== EXTRAIT ==
=======

Les protéines de lactosérum peuvent être utilisées comme texturant, gélifiant émulsifiant ou moussant[12]. Elles sont utilisés dans les yaourts, les fromages fondus, les crèmes glacées, les potages déshydratés, les boissons, les mousses de foie, en confiserie et en boulangerie-pâtisserie, dans les laits infantiles et les lactoremplaceurs[14], enfin en général pour donner du moelleux aux plats préparés (aptitude à la rétention d'eau)[12]. Leur image auprès du grand public est meilleure que celles des additifs qu'elles peuvent remplacer comme les agents épaississants (amidon modifié), les agents gélifiants (gélatine) ou émulsifiants (Mono- et diglycérides d'acides gras, E471)[13].

Elles sont particulièrement appréciées dans les compléments alimentaires destinés à la nutrition sportive, la nutrition clinique et la nutrition du troisième âge.

Elles peuvent être utilisées en alimentation animale industrielle[12], pour la culture des levures[12] et comme cosmétique[15].

Effets sur la santé

L'utilisation importante de protéines de lactosérum comme source d'acides aminés dans les compléments alimentaires, et leurs effets sur la santé publique ou individuelle (et notamment sur le risque cardiovasculaire, de diabète ou de cancer) fait l'objet d’études, surtout depuis 2007[16].

Elles pourraient aussi être impliquées dans certaines allergies au lait (cependant la caséine qui est l’un des principaux allergènes potentiels du lait est essentiellement conservée dans le fromage, alors que le petit lait récupère les protéines solubles dans l’eau et non polymérisées, et dans les préparations purifiées le lactose est également retiré) et dans les risques inhérents à tout régime hyperprotéiné au niveau rénal[1].

=======

== MATÉRIEL FOURNI ==
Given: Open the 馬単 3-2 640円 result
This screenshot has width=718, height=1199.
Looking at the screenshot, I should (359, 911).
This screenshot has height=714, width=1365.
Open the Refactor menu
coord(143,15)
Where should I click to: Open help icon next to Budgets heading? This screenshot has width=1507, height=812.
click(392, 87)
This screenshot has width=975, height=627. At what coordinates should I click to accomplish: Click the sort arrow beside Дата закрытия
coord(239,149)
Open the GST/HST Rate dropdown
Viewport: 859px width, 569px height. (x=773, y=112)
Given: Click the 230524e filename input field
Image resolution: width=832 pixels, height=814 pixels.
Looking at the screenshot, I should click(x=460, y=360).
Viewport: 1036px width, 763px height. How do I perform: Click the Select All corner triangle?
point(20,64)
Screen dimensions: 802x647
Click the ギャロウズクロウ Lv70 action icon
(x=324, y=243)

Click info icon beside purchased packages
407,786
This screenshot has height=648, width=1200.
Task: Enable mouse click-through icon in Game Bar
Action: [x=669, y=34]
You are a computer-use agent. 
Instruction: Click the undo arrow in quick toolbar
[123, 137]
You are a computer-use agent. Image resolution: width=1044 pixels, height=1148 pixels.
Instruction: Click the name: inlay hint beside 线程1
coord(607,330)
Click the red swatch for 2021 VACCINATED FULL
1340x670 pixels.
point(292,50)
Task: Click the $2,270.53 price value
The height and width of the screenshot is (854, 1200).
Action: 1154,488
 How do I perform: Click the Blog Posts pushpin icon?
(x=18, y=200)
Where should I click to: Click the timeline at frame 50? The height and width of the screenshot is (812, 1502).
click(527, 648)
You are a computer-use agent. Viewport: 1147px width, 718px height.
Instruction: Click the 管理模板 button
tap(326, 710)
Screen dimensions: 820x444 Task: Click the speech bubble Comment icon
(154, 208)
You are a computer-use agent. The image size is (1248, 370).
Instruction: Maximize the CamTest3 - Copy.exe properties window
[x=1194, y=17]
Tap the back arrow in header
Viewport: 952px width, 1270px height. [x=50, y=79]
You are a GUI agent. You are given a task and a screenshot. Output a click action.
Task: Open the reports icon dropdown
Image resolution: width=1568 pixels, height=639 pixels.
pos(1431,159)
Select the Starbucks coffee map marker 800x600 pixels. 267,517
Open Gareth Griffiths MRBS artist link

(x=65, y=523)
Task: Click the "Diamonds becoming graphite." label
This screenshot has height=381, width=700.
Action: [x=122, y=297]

=======

== ACTIVITÉ 1 ==
D'après l'extrait sur les protéines de lactosérum, depuis quand leurs effets sur la santé font-ils surtout l'objet d'études ?
== ACTIVITÉ 2 ==
Prolongez l'extrait sur les protéines de lactosérum à partir de sa dernière phrase.

== RÉPONSE 1 ==
Surtout depuis 2007.

== RÉPONSE 2 ==
Le lactosérum est une source abondante d’acides aminés à chaîne ramifiée (BCAA)[17], qui sont utilisés pour stimuler la synthèse des protéines[18]. De la leucine ingérée en grande quantité (en complément alimentaire) stimule la synthèse des protéines, ce qui peut faciliter certains processus de récupération et d'adaptation au stress (exercices sportifs)[19],[20]. Comme avec d'autres types de protéines, la consommation de protéines de lactosérum peu après un exercice vigoureux peut artificiellement stimuler l'hypertrophie musculaire[21]. Des travaux scientifiques ont conclu que les protéines riches en acides aminés essentiels (EAA), acides aminés ramifiés (BCAA), et en particulier la leucine (Leu) sont associés à une augmentation de la synthèse des protéines musculaires, avec perte de poids, perte de graisse corporelle, et une diminution de l'insuline plasmatique et des triglycérides[22].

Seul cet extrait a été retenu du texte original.